Dataset extract Start Marker

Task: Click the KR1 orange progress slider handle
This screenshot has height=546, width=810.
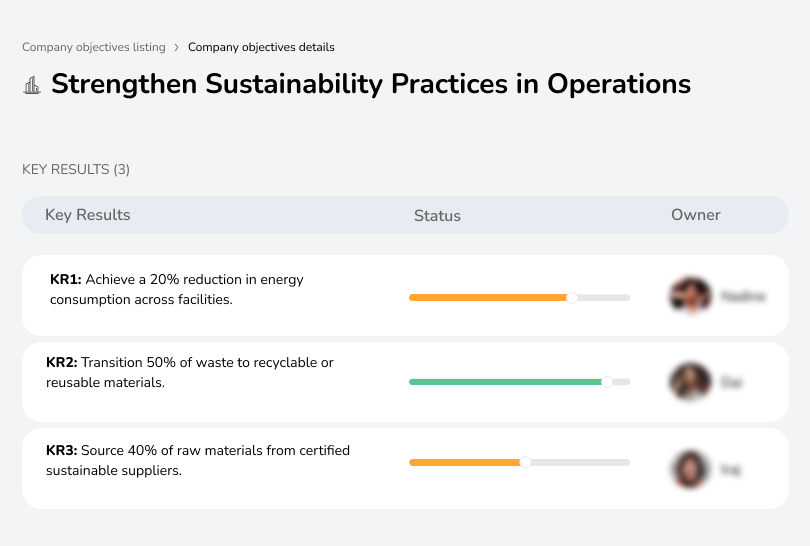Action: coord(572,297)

Dataset extract End Marker
Dataset extract Start Marker

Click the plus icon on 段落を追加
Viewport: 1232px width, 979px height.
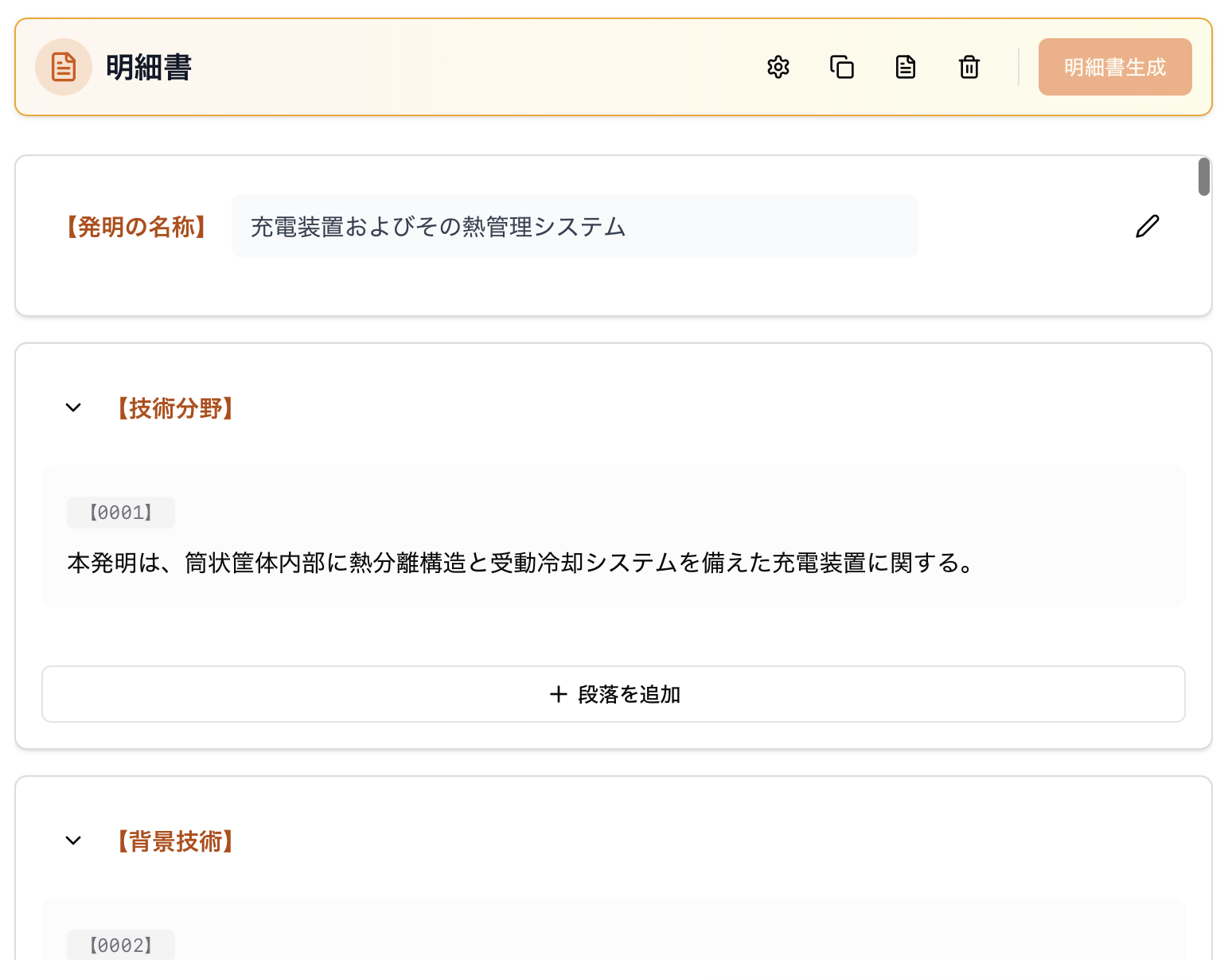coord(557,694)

Dataset extract End Marker

[What you need to do] Report how many lines in these entries contain "Click". Answer with the number only.

[Completed task] 2